Looking ahead, Joel casts a vision for how AI will continue to evolve in coach training realms. “Coaching education programs can use these as tools, as an adjunct to the human training or education they’re doing now as an asynchronous approach. As we advance, I believe there will be synchronous or real-time applications of AI where the AI system will bring up prompts to the coach. For example, the AI system will list questions the coach could ask the client in real time that the coach hadn’t considered. These large language models have the capacity to understand similar patterns they have seen in the past.” Joel explains that the technologies have the potential to know what is effective, if calibrated properly. Much of their function revolves around probabilities, helping in identifying optimal questions or conversational routes. Such questions could be recommended to the coach in real time on their screen. The AI system may also offer different paths for a coach to take, for instance, a focus on relationships or emotions. In the future, the system might pick up on these cues and offer the coach alternatives they otherwise might not have considered.

Wisdom Weaver Alex Haitoglou, co-founder of Ovida, an AI-empowered software platform that gives coaches feedback on their sessions as an extension of coaching supervision, casts a new vision for continued education. “With AI, we will move away from the model where hours equals competence. It’s not about how many hours I’ve done something. It’s about how much I’m self-reflecting, getting data, being with an expert, learning supervision, mentoring at these different levels, and doing deliberate practice.” Alex believes we will see an elevation in the level of coaching overall. These platforms provide the added benefit of collecting more robust data about the ROI of coaching, specific behavioral changes, and skills improvement. Moving forward, coaching experts may need to rethink the role of the current ACC/PCC/MCC coaching accreditation system in light of AI’s emerging ability to innovate in personalized coach training.


A Call to Action for Coaches

As AI-driven innovations reshape the landscape of personalized coach training, the field needs to recognize the potential implications this cutting-edge technology might have on coaching accreditation in the future. Rather than rushing into widescale industry changes, coaching researchers and accreditation bodies such as ICF and EMCC can channel their efforts towards validating competencies, measuring the differential impact of in-person versus online coaching, and upskilling coaches through training programs that include digital literacy.

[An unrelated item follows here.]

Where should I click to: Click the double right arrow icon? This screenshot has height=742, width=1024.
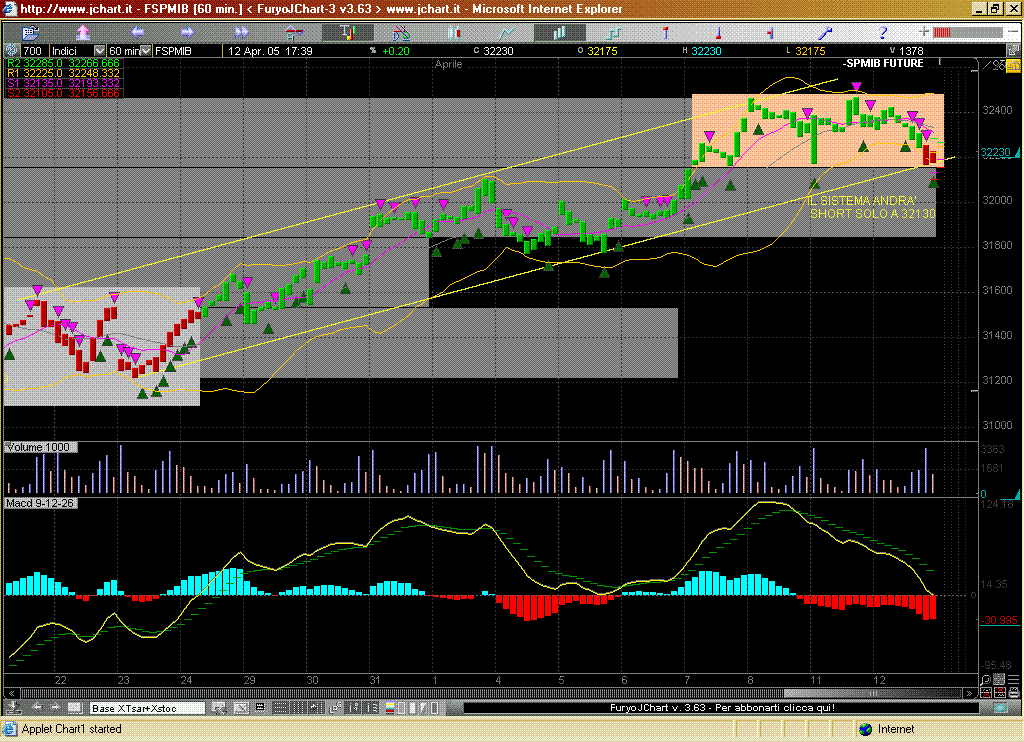(x=241, y=32)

This evolution towards digital literacy upskilling parallels the transformation happening in the healthcare sector. Adapting to limit disease transmission and support communities during the initial Covid outbreak, healthcare officials taught staff how to use emerging technologies to provide remote care. This training was also integrated into university and professional-level education. As a result, digital literacy is now a priority at every level of the healthcare system. Similarly, coaching is undergoing a parallel shift, requiring a comparable level of upskilling to meet the demands of the industry’s changing landscape.

Two coaching platforms at the helm of technological innovation — BetterUp and CoachHub — are already working to measure the impact of coaching competencies and skills, adding to the growing body of coaching research. Looking to the future, the long-term goal remains to strengthen coaching accreditation. Meanwhile, coaches can proactively collaborate with professional bodies on how to measure coaching competencies effectively using empirical data.